As one participant wrote to me in frustration a few years ago, it seemed to those taking part that they were just “bums on seats” for the organisations running the New Deals.

Billions of pounds were spent to little effect.

And yet Britain desperately needed effective welfare to work. Throughout the good years for the economy jobs were created – between three and four million in total. And yet again and again those jobs went to migrant workers entering Britain from overseas. People travelled thousands of miles and found work. Those on welfare down the road stayed there.

In total through Labour’s years there were always around five million people on out of work benefits. In good times and bad.

And the social problems generated by that blight of worklessness became deeper and deeper as yet more generations grew up in households entirely dependent on benefits for their income.

The Work Programme is designed to break that cycle of deprivation once and for all.

So there will be no more employment programmes designed in Whitehall. Instead the organisations who work with the long term unemployed will decide for themselves how best to tailor that support.
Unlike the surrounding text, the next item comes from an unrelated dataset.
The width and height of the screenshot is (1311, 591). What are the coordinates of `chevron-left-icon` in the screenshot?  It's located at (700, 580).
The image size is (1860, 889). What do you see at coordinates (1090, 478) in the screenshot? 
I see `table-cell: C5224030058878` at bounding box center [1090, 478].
But crucially we will only pay them when they succeed. Not just at finding someone a job, but also in supporting them while in work so they stay in employment. They won’t be paid in full until someone has held down a job for at least eighteen months.
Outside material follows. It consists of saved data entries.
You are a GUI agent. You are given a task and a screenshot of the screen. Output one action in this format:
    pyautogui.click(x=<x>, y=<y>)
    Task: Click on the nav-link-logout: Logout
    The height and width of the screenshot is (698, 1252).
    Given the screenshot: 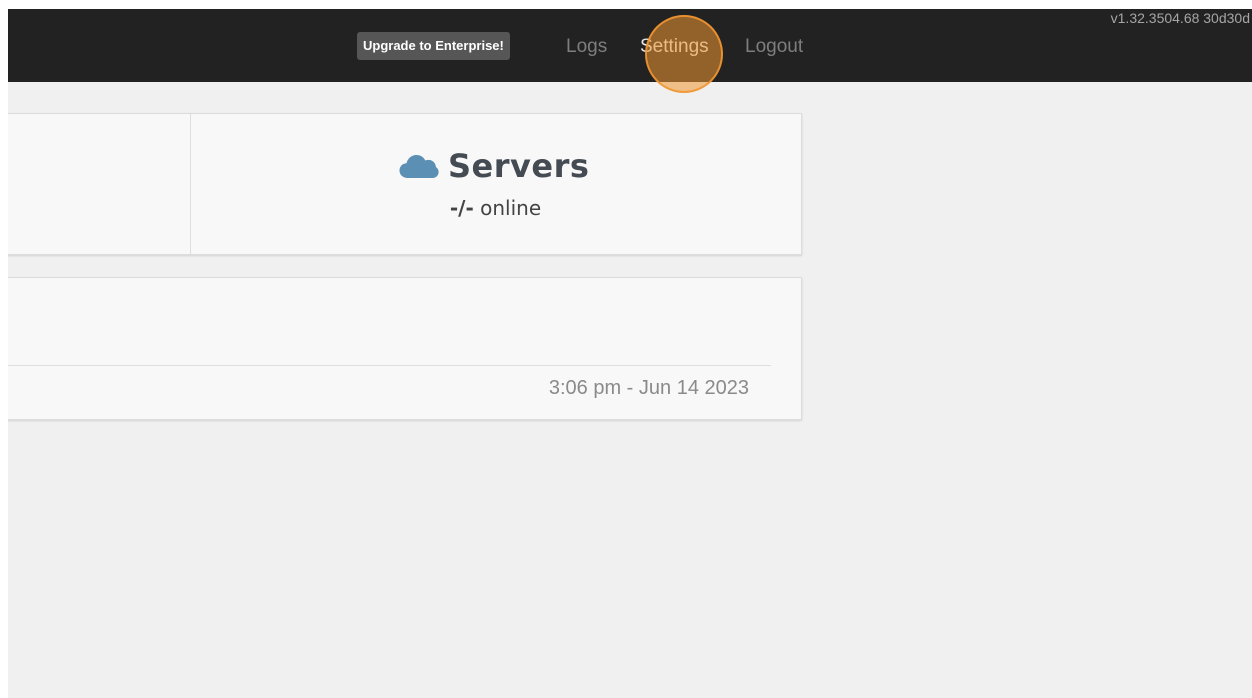 What is the action you would take?
    pyautogui.click(x=774, y=47)
    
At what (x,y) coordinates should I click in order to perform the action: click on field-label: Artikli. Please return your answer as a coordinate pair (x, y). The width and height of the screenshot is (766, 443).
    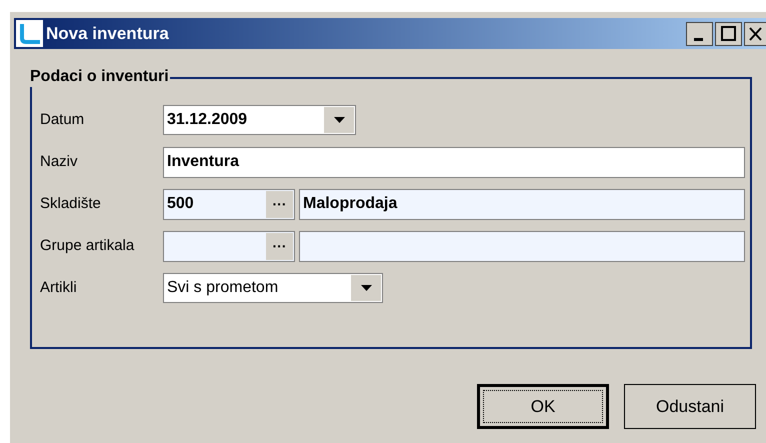
    Looking at the image, I should click on (59, 288).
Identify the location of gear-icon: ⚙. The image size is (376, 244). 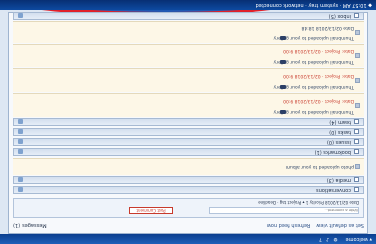
(335, 239).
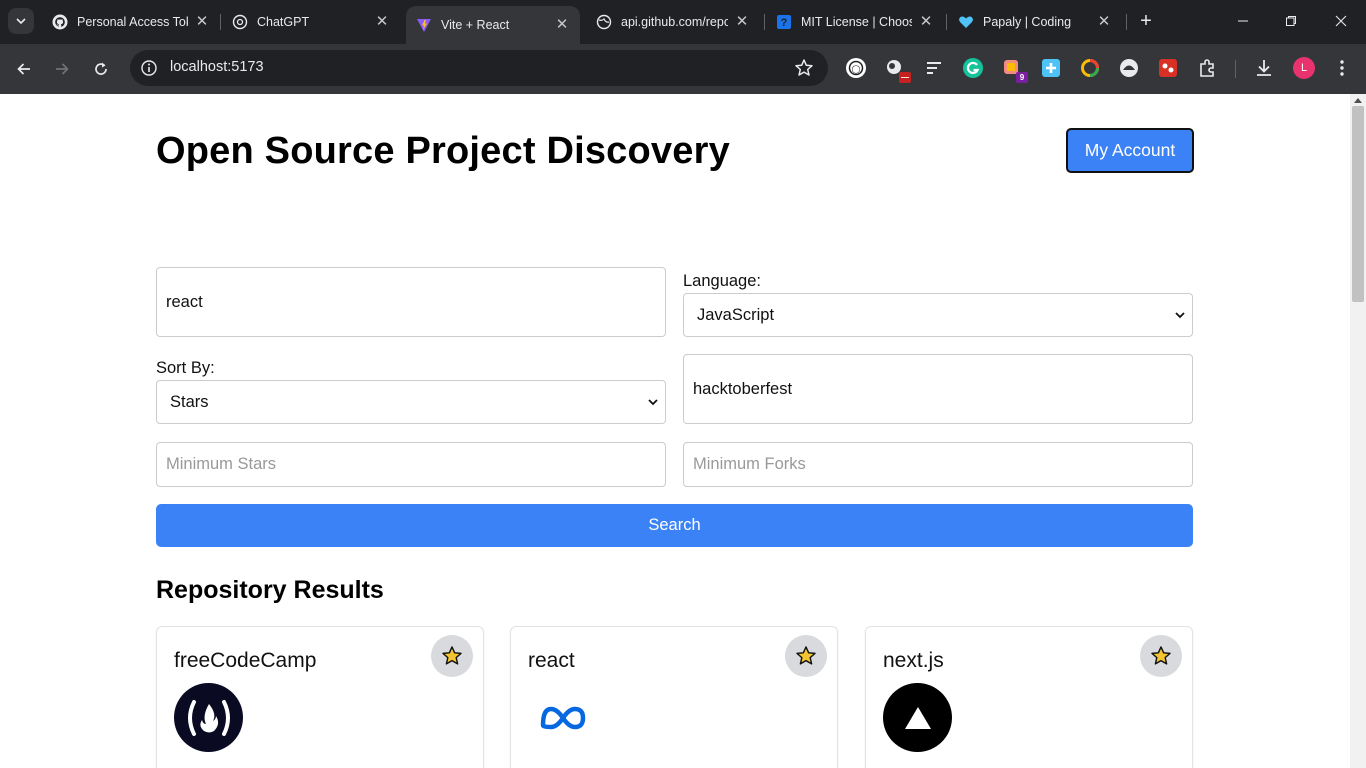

No Government has tried payment by results on this scale before. So we worked very hard to get it right. We used external advisers to act as “shadow bidders" so we knew what to expect from those who might want to become contractors. We asked City bankers to tell us how they might exploit the contracts, so we could close any loopholes. And we went to the financial markets to make the case for investment into this exciting new opportunity.

Today we publish the results of that process. And so far it has exceeded all our expectations. The investors and the bidders came in numbers and fought for the contracts. In total, the private sector is investing some £500 million in taking the risk that it can get large numbers of claimants back into work. Major new players like Deloitte and G4S are entering the market for the first time. Existing companies like A4E and Avanta have reorganised their affairs to fit the needs of a world of payment by results.

And they have brought with them the proof that the private sector is willing to take on the risk of delivering real change for government. Now payment by results can be used to make a difference elsewhere in Government.

But there’s another important dimension to the Work Programme too.

Alongside the private investors are a huge team of voluntary organisations lined up to deliver specialist and localised support to the welfare to work process. Two voluntary sector groups are prime contractors in their own right. But another three hundred will be part of the Work Programme teams around the country, bringing well over £100 million a year to the voluntary and not-for profit sector if they get the job right.

That’s a huge tribute to the expertise that exists in the voluntary sector, and also a big boost to the Big Society.

Some of those organisations come from the premier league of Britain’s voluntary sector. Mind, Mencap, Action for Blind People, Tomorrow’s People, the Prince’s Trust, Groundwork, and a whole long list of others will bring a degree of specialist expertise to the task that will really boost the job of getting the hardest to work into work.

But it’s not just the big charitable players that will have a place at the Work Programme table. Small local groups like Third Sector Hebrides, Sunderland North Community Business Centre and the Volunteer Centre for Kensington and Chelsea will sit alongside educational establishments like Chesterfield and Northampton Colleges.

We think we’ve got a team that can transform Britain’s welfare culture.

But they’ll have to prove they can deliver before we pay the bill.

The fact that they are all willing to come together and take that risk is a real sign that they believe things really can change. Now they just have to prove it.

They have three months to get ready. The Work Programme will start in June.